WORK ORDER: Where a record contains a picture, omit it; otherwise reproduce the listing exactly.
DATA EXTRACT START
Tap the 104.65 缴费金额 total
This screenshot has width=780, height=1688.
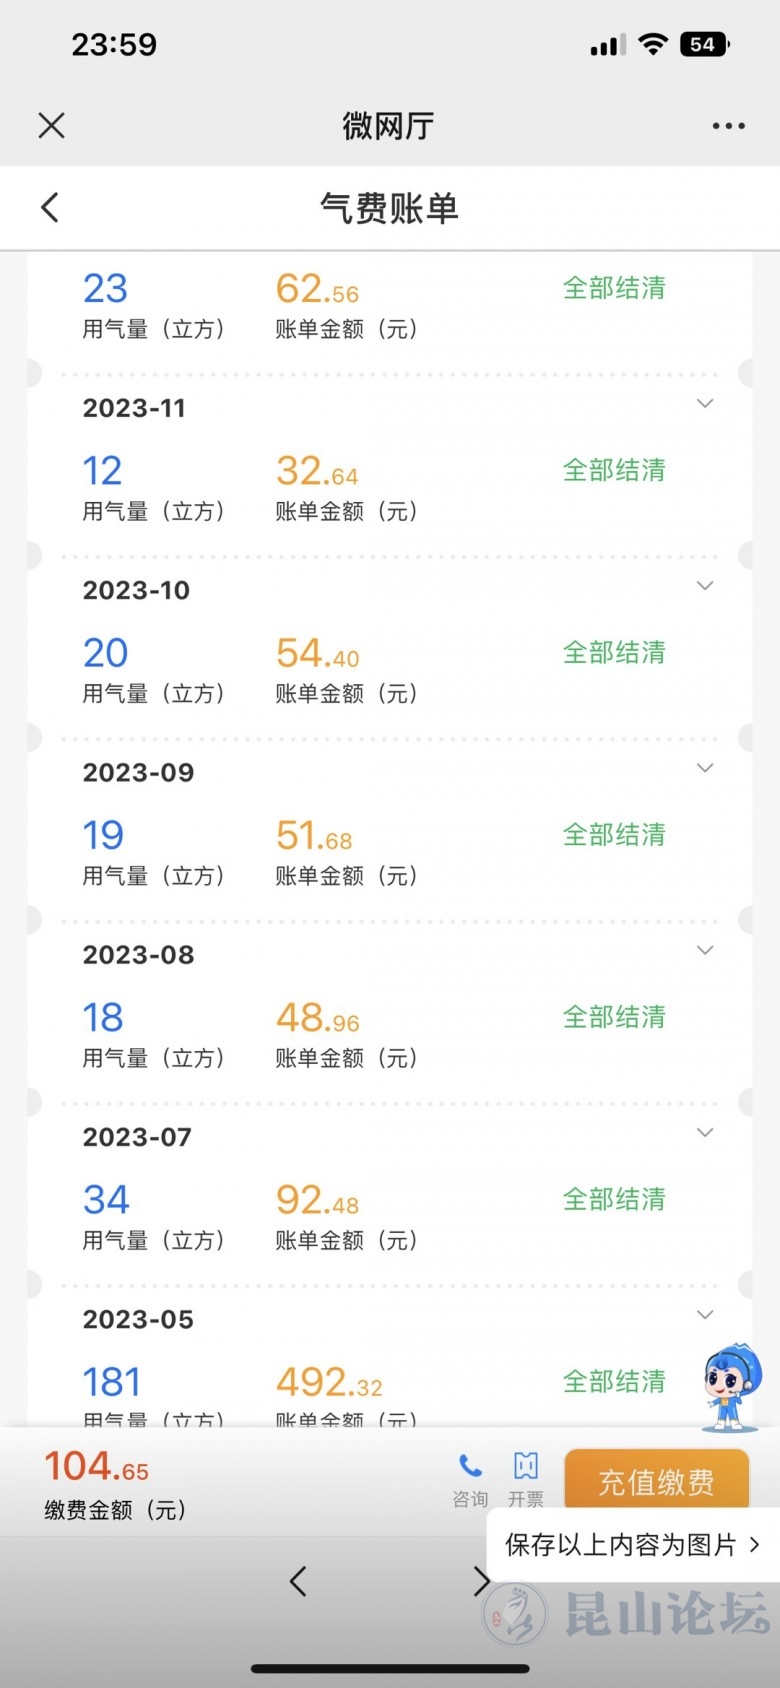point(96,1468)
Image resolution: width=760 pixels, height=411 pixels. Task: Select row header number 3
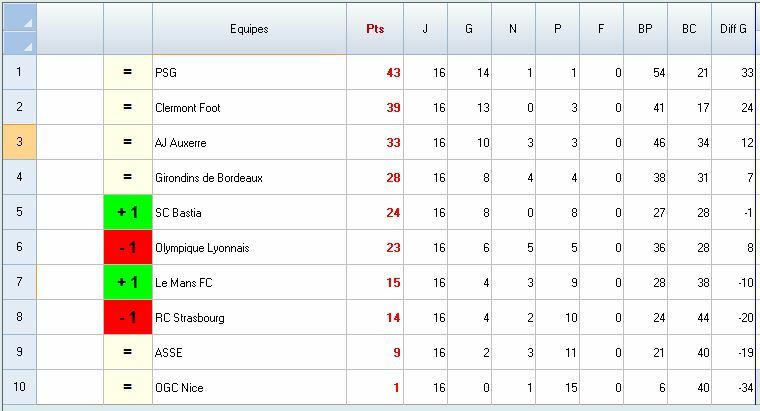tap(19, 143)
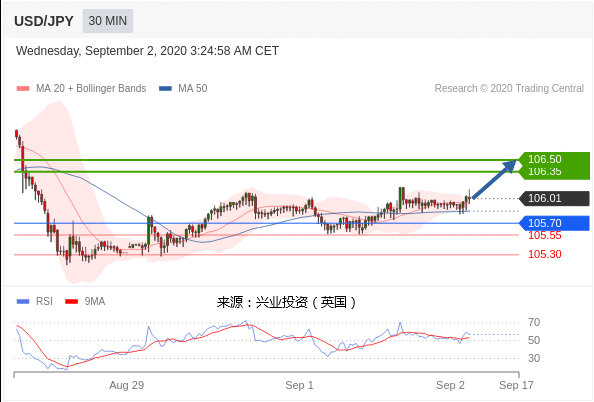
Task: Click the Sep 17 date axis label
Action: (x=516, y=385)
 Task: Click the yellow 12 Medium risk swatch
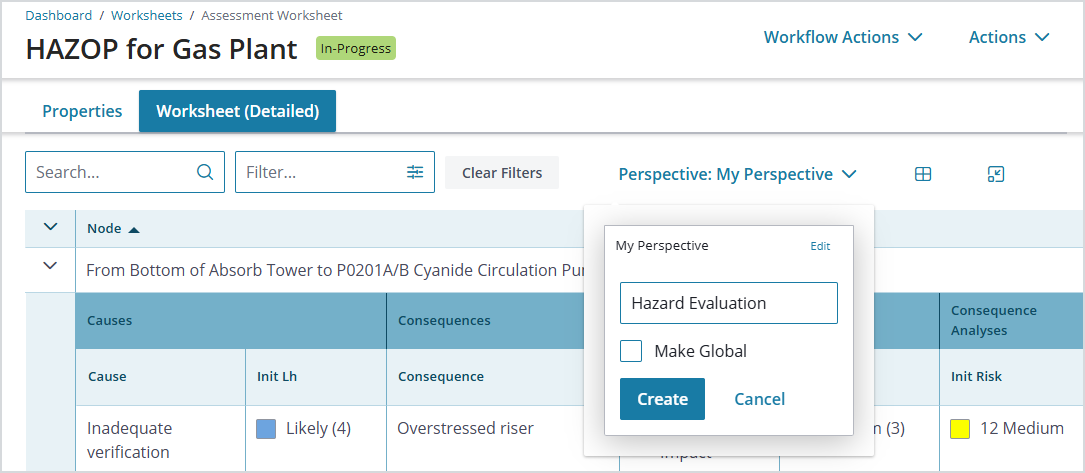click(x=960, y=428)
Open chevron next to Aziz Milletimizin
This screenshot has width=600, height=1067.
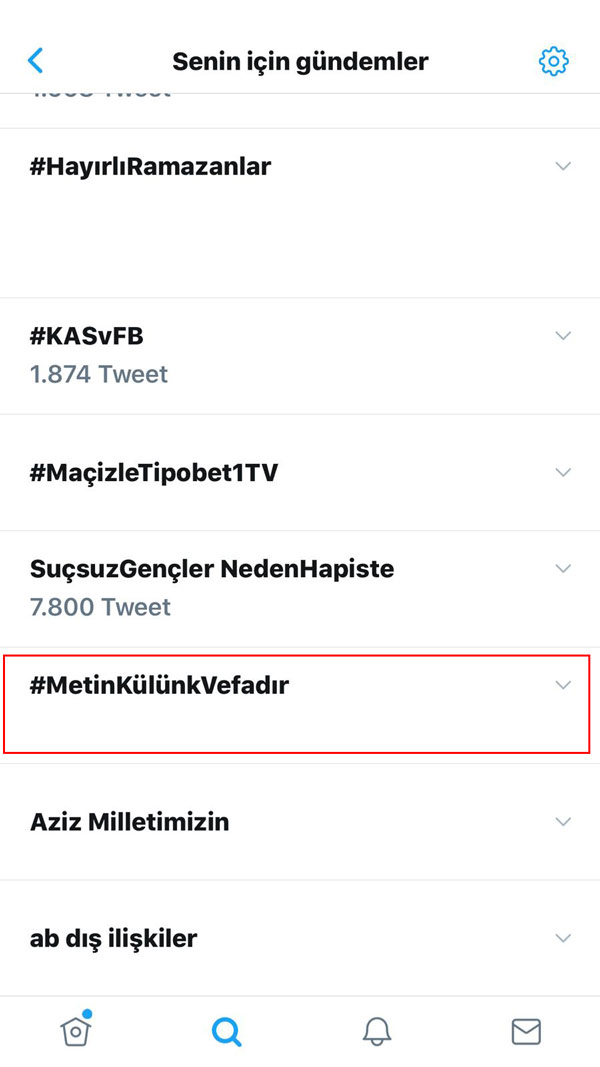(563, 822)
DATA EXTRACT END
OUTPUT OF THE EXERCISE:
Tap the 104.65 缴费金额 total
This screenshot has width=780, height=1688.
point(96,1468)
Image resolution: width=760 pixels, height=411 pixels. Task: Select row header number 3
tap(19, 143)
Task: Click the Sep 17 date axis label
Action: (x=516, y=385)
 Task: Click the yellow 12 Medium risk swatch
click(x=960, y=428)
Open chevron next to Aziz Milletimizin
This screenshot has width=600, height=1067.
(563, 822)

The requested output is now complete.